My most overwhelming response to this kind of charitable goodness, after gratitude, is unworthiness. I cannot fathom what would compel people to be so kind, so generous and thoughtful and giving, for I am so undeserving. And then like a bolt of lighting, it strikes my consciousness. this is how God loves us. We do not deserve one ounce of his love and yet it is always there. This is what he requires of us, to love the way he loves, and why in Matthew 25:40 he reminds us that everything we do "for the least of these" we do for him, to him. I am overwhelmed with the love I feel from others, some I know and love dearly, some I have only met once or twice, and yet they allow themselves to be Jesus to me, to my family, to my precious children.

 And although I wish I could get up and carry on, a part of  me realizes that what my children are learning from this is far more valuable than anything my presence can give them.

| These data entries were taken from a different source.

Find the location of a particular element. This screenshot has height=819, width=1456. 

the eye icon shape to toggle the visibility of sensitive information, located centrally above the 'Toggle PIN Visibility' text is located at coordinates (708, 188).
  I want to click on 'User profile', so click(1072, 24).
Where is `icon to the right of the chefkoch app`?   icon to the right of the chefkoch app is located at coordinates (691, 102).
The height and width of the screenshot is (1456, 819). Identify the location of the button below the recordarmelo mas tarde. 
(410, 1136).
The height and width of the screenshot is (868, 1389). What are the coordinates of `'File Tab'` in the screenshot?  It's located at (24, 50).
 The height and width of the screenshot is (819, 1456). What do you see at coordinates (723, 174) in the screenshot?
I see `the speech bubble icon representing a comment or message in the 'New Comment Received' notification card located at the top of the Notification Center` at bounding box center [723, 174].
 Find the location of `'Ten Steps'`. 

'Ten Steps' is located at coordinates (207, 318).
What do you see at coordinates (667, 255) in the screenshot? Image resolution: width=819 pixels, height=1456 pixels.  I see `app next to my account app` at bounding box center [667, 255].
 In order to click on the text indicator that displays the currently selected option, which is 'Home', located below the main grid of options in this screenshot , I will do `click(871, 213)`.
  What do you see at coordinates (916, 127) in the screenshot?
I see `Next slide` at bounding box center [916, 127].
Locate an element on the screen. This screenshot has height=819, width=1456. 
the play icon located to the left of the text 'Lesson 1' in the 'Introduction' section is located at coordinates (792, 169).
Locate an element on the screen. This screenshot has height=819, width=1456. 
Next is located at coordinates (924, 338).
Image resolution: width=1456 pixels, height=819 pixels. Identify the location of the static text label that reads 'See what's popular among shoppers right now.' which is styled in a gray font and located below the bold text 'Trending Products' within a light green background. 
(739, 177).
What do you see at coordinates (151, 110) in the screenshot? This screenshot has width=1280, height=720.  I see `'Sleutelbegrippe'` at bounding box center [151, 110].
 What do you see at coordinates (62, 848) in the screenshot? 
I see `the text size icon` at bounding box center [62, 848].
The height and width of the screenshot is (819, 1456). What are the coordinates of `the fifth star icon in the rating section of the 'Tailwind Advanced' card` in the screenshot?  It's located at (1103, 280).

They are learning  how it feels to receive a gift they do not deserve, just as we must allow ourselves to accept the love of God, a love we will never fully comprehend and never be worthy of. They have seen what selfless giving looks like, what it means to take care of one another, they are seeing the Body of Christ in action and whether they can express it or not it has changed them.   They are learning that God always provides for us, that he gives us strength and hope when we are in need of it, and that he promises to bring good out of every suffering.  Because this pain not only effects me, but also my family, we are learning to offer it up together, to pray for others who might benefit from what we are giving up and in turn seeing what people are willing to give up for us.

We have so much to be thankful for. I know that this is but a season, and I pray that it is not a long one. I am grateful that this is all I have to suffer as so many suffer so much worse. I am not dying, my children aren't having to say goodbye to me, they just have to be without me a bit more for right now. I am so glad that they can see that we are not alone, and I hope if they learn nothing else for now that they are at least a little in awe of people's generosity and that in time they will begin to see that this is how Jesus loves them, with such inexhaustible generosity and love, a love they don't deserve but a love that will always be available to them, a love that is worth suffering for, a love that suffered all things first.  I feel we have been given a little taste of heaven, a reminder that one day we will all be together, singing "Holy, Holy, Holy" in unison with the angels, and all of this will be but a breath.

God bless all those who are the hands and feet of Jesus.